Ed Gaines, JD, CCP, Vice President of Regulatory Affairs and Industry Liaison, Zotec Partners, discusses the impact of the No Surprises Act on healthcare and medical imaging at the 2022 meeting from the Radiological Society of North America (RSNA). Gaines works with the RSNA on billing and health insurance issues and has spoken in sessions at the 2022 RSNA meeting.
The No Surprises Act (NSA) was created to protect patients from high costs, surprise medical bills, and shield consumers from payment disputes between a healthcare provider or facility and their health insurance plan. But while the law seems like a straightforward policy for most people not involved in healthcare, costs in the US healthcare system can vary widely depending on a patient’s level of insurance, deductibles, negotiated agreements between insurance companies and specific providers, or whether a patient is covered by Medicare, Medicaid, or pays cash.

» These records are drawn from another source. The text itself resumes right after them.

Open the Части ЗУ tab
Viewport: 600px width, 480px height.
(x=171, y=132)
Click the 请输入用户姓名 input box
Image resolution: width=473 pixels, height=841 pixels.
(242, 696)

Prices in the healthcare supply chain also vary by hospital and negotiated agreements with suppliers for everything a hospital or clinic uses, from disposables and drugs to durable equipment and medical devices.
The NSA has been exploited by some insurance companies as a way to keep their own costs low by forcing providers to settle unpaid or underpaid bills using an independent and cumbersome dispute resolution process.
“Insurance companies have weaponized the law unsurprisingly and I don’t think the average person on the street knows that. They think they have coverage for X-ray services, for emergency services or for anesthesia, but I don’t think they have any idea that their insurance plans have taken this law and used it as a battering ram for the provider groups they’ve contracted with for years to say, hey under this new law we don’t have to pay that much anymore I don’t like it you can file with the process where there are 80,000 federally blocked claims and that’s really what is happening right now.
Although he said insurance companies lose these challenges about 80% of the time, it adds a lot of extra work, cost, time and frustration to providers who simply want to be paid for the medical services they provide.
“I think doctors are reaching a point of frustration between burnout and suicide with all the factors hitting them, and I wonder who’s going to take care of us,” Haines explained. “I hear that level of frustration, and I’ve practiced health law for 30 years and I’ve never heard it so loud. So part of my message to patients is that they’re going to have to stand up for doctors, hospitals and that service they expect will be there.”
He explained that the current rate of burnout among physicians due to ongoing compensation issues amid rising costs and declining reimbursements poses a problem for the US healthcare system. He said there is also a growing shortage of doctors and this will eventually prevent people from getting the care they need.
At the same time, he said health insurance costs were rising rapidly and insurance companies were making record profits.
“There’s a lot of money in the system, maybe it’s just mismanaged,” Gaines said. “We spend more per capita than any other country on the planet and yet we don’t have the results.”
Gaines said he told vendors there were still issues with the NSA that needed to be resolved, including legal challenges. He details the first major court case challenging the Texas NSA in the interview. Since then, two more cases have been filed challenging the NSA rules.
Texas’ first legal challenge led the judge to send the rule on how the policy is applied back to federal agencies for further refinement and clarification. This case will be back in court for review in February 2023.